Copy each line below that contains the string "Task". Case counts, so a line with the same letters in a different case does not qualify.

═══

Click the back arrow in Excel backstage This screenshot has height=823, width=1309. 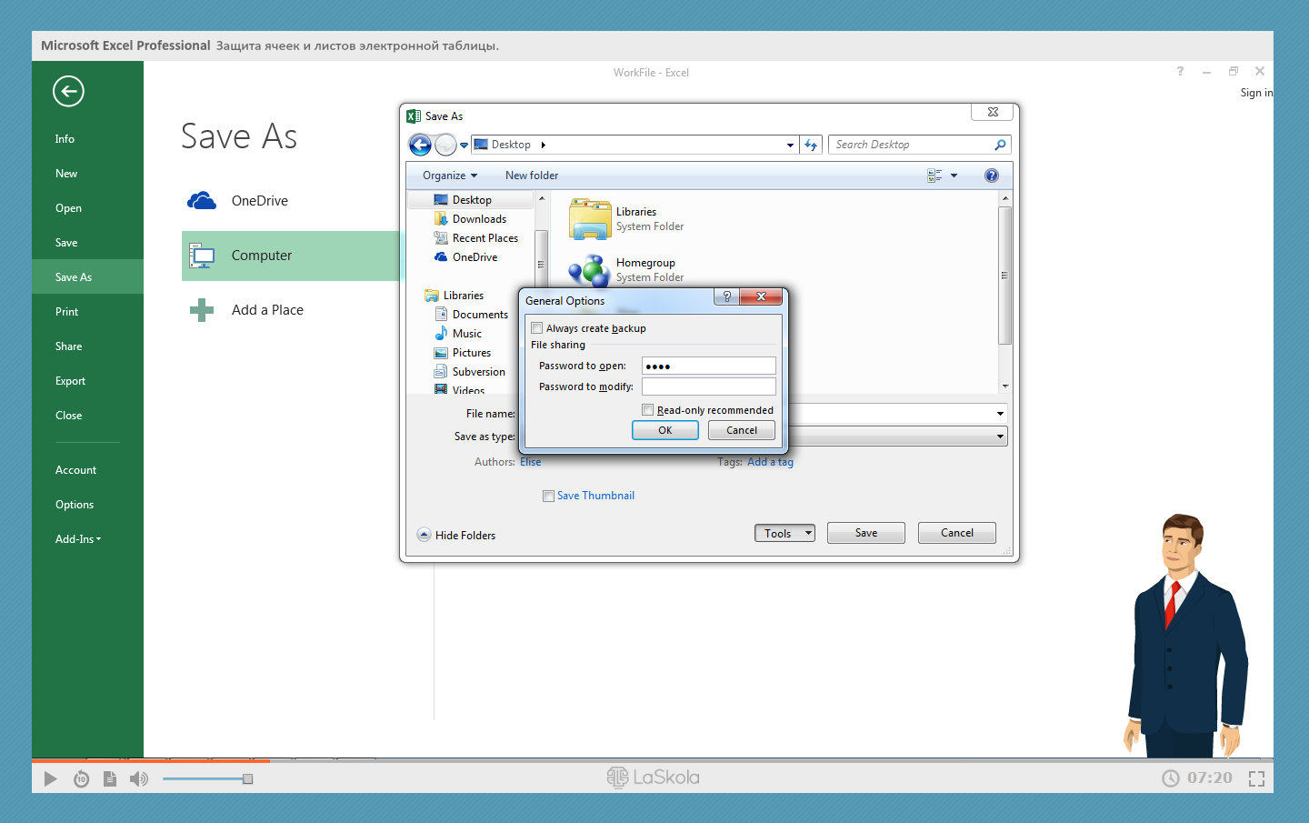click(68, 91)
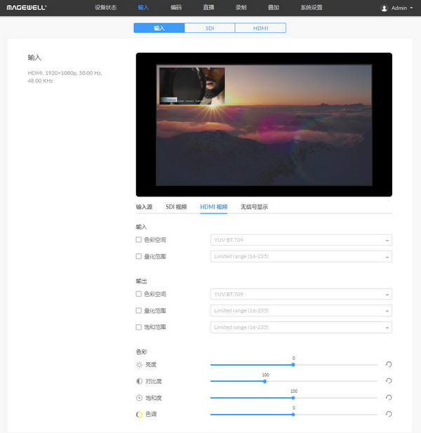The width and height of the screenshot is (421, 433).
Task: Click the brightness reset icon
Action: [388, 364]
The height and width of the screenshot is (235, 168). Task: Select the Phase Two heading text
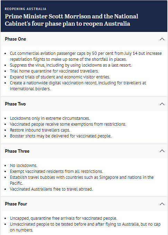click(15, 104)
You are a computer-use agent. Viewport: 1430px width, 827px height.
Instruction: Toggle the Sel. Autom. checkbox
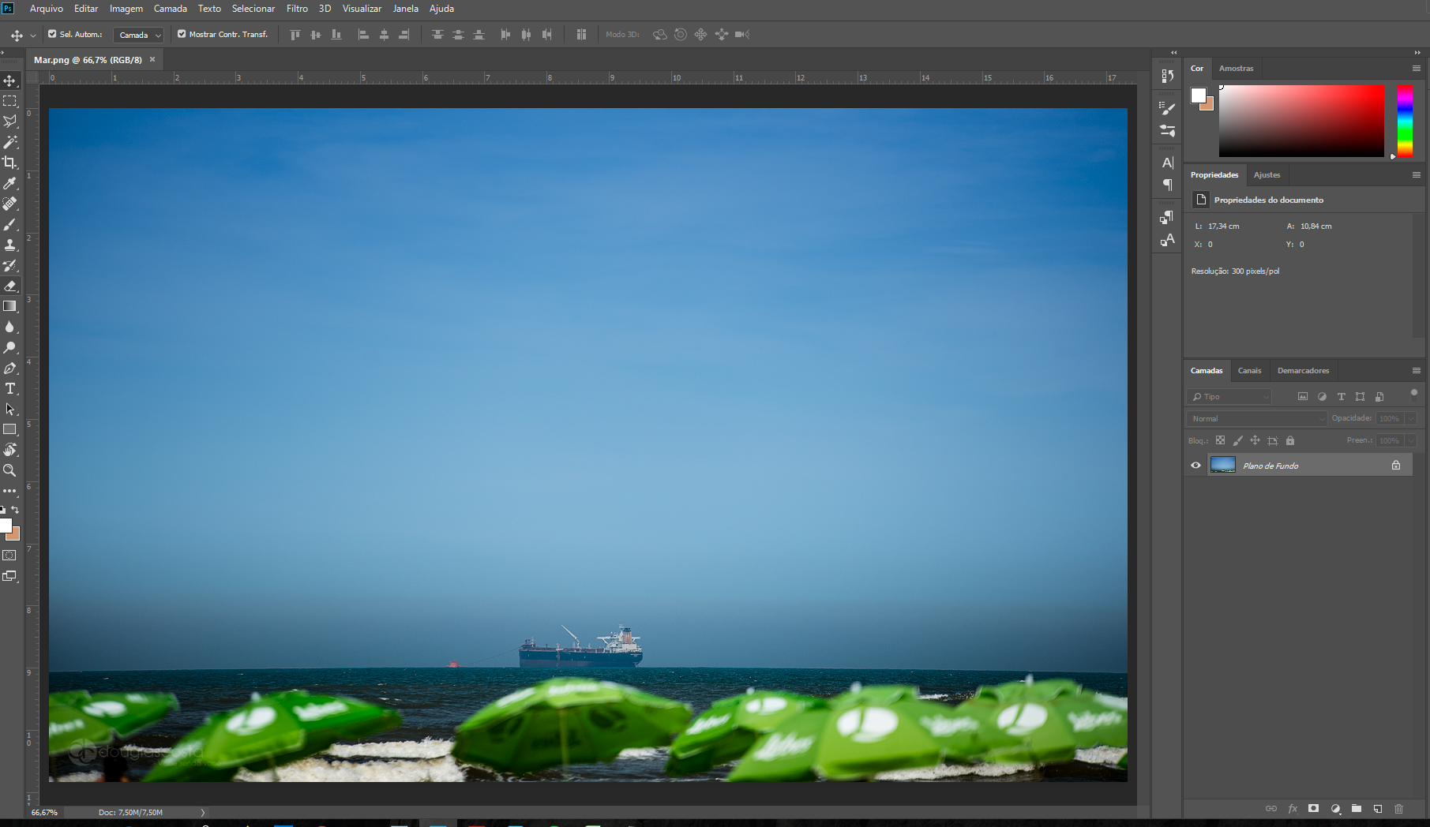pyautogui.click(x=52, y=34)
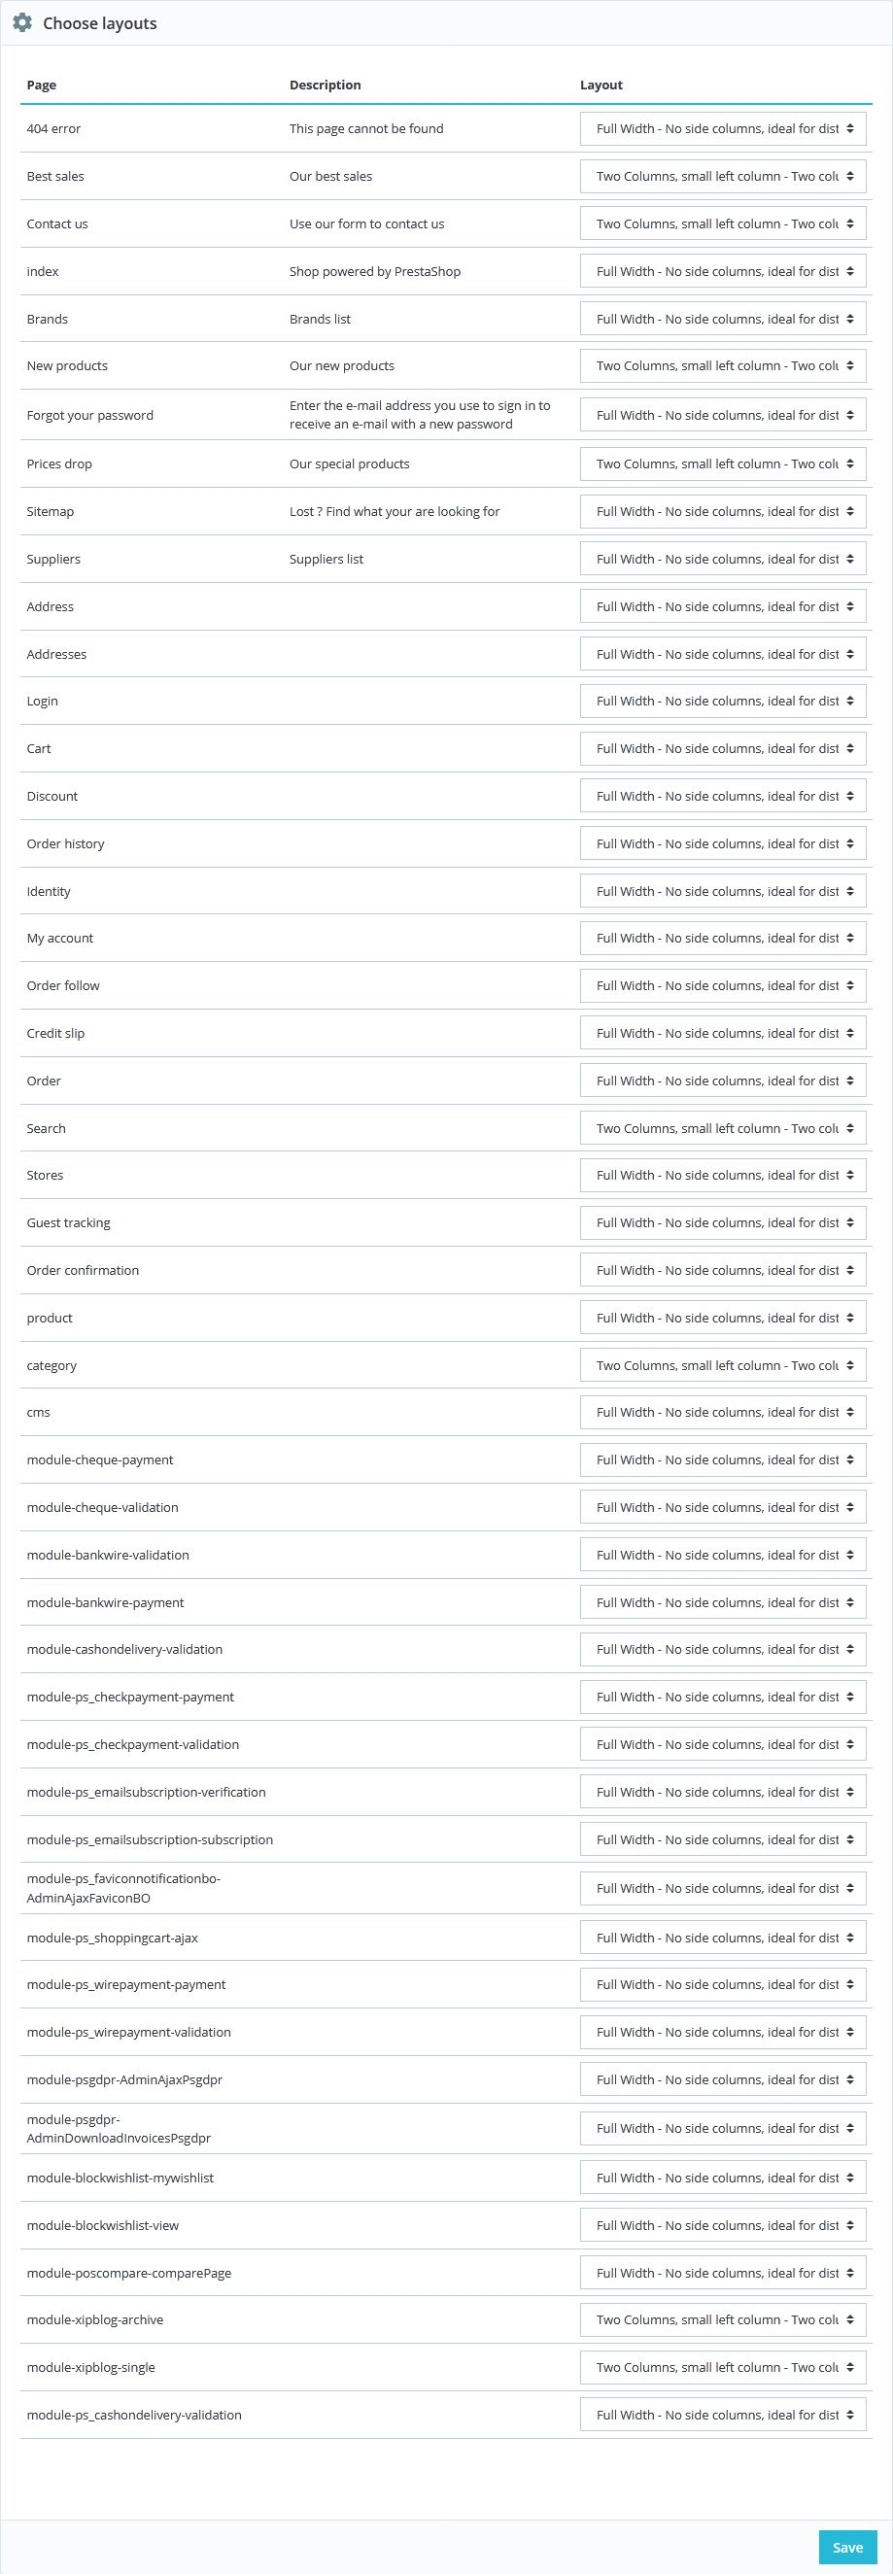Open the index page layout selector
The image size is (893, 2574).
(722, 272)
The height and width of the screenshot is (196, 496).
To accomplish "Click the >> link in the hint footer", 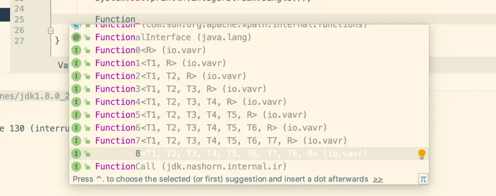I will tap(378, 179).
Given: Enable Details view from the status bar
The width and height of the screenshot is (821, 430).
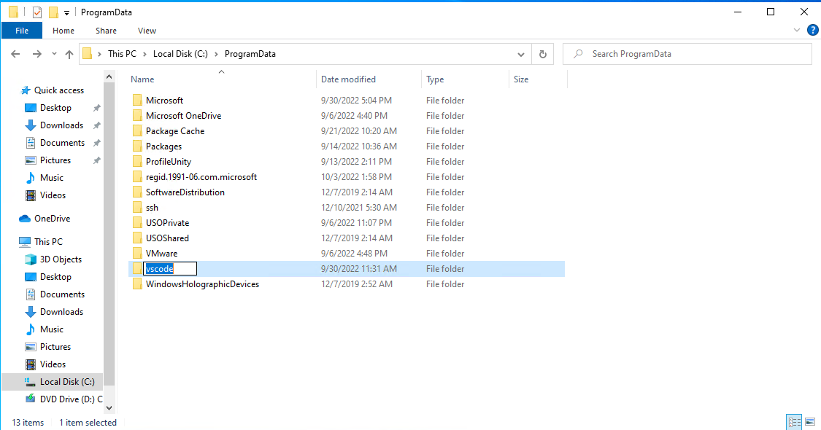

═══

Full solution>
Task: Click the brightness reset icon
The height and width of the screenshot is (235, 168). Task: Select the Phase Two heading text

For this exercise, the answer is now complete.